Life in the Netherlands felt right to Arthur. It wasn’t that Latvia was without opportunities. Eurostat, the major European statistics bureau, named Latvia as achieving the best GDP growth rate among European countries. But at what cost, Arthur asks. The Latvian and Russian communities couldn’t cooperate, and social programs were cut too drastically, capping economic progress. Arthur loved the Netherlands but couldn’t see a way to build it into his future. And then an ad on Facebook offered the online business simulation contest through Nyenrode.

“I had a strong desire to win,” Arthur says. Split into eleven teams of five, contestants were tasked with running a virtual smartphone manufacturing company. No one on Arthur’s team wanted to be CEO, but he had an idea and convinced other teammates to unite around his strategy. After the fourth round out of seven, his team had generated so much virtual revenue that the other teams couldn’t catch up. As a result, Arthur earned the Nyenrode Scholarship for Remarkable Students.

He first had to finish his bachelor’s degree in Riga, but Arthur piled on the workload, briefly serving as an assistant asset manager at Maximus Capital Markets where he developed investment strategies. He then became the deputy head of the research department, developing new products at Dukascopy Bank, a top online financial brokerage firm. Arthur says, “Leadership means influencing and inspiring ordinary people to do extraordinary things, allowing them to follow their passion while aligning their aspirations with a common goal.”

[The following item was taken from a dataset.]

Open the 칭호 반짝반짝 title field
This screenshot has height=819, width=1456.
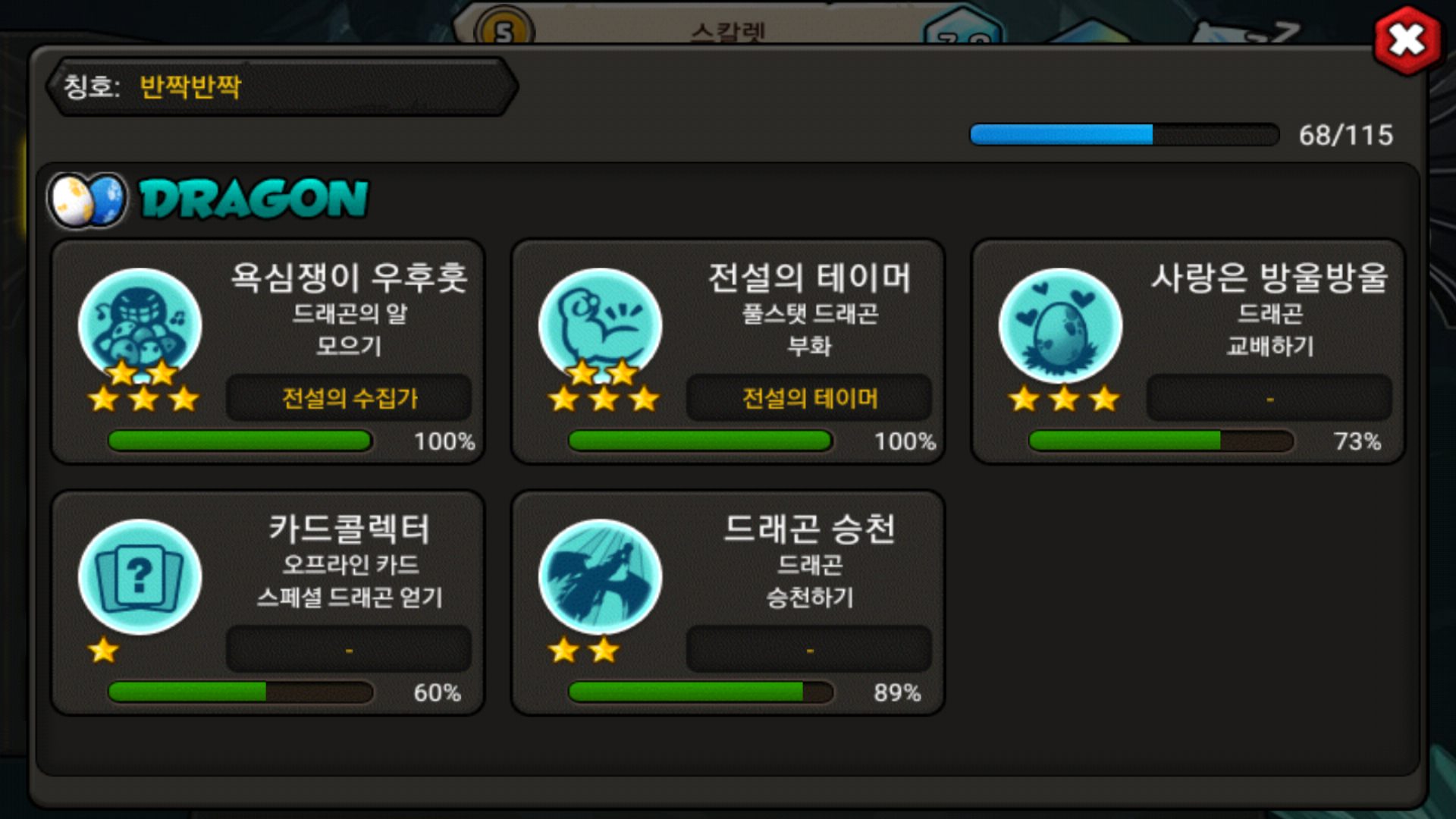pyautogui.click(x=282, y=87)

Arthur earned three business certifications from the London Chamber of Commerce at the time of his graduation, magna cum laude from Reseba. That summer, he became part of a select group to attend Aspire Academy in Bucharest, Romania, studying under successful regional entrepreneurs and top professors from Harvard and Wheaton, “another transformational experience.”

Nyenrode came next, along with an array of professional leadership capacities, including fundraising, international conferences, competitions, travel to St. Petersburg, Frankfurt, and Rio de Janeiro, and a consulting internship at Price Waterhouse Coopers. He was especially proud of setting up a trading company, Privus Wealth Management (www.privus-wm.com), which was named in the top ten promising FinTech ventures at StartupBootcamp London, earning an investment offer of 1.5 million Euros.

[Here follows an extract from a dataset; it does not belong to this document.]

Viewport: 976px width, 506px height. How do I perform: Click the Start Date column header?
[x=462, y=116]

His main venture today is as CEO, co-founder, and editor-in-chief at AlphaGamma, the first online portal devoted to entrepreneurship and finance. His journalism background has combined nicely as he and his team implement Big Data solutions to provide the most relevant articles about business and career opportunities. (www.alphagamma.eu)

“It is vital to vocalize your ideas and to pursue your dreams regardless of what anyone else tells you,” Arthur says. “If I did not learn to listen to my heart, I would have probably never chosen an entrepreneurial path.”

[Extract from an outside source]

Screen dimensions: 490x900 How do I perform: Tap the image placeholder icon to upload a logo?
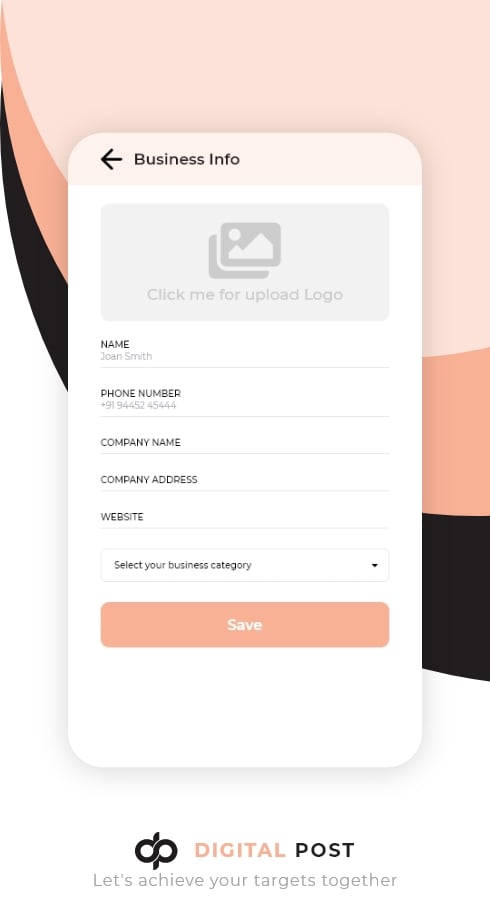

Arthur is establishing a financial company that offers new investment solutions, but eventually, he sees himself as running his own bank. “I believe that by improving the financial sector, it is possible to improve the real economy, too.” Financial markets are a mess currently, he says. “They don’t serve the needs of the real economy. They are parasitic. That’s why I studied finance and worked at a bank, a hedge fund, an insurance company and a consulting firm to learn how the sector works and how to make an impact by redesigning the industry.” He’s looking forward to this journey.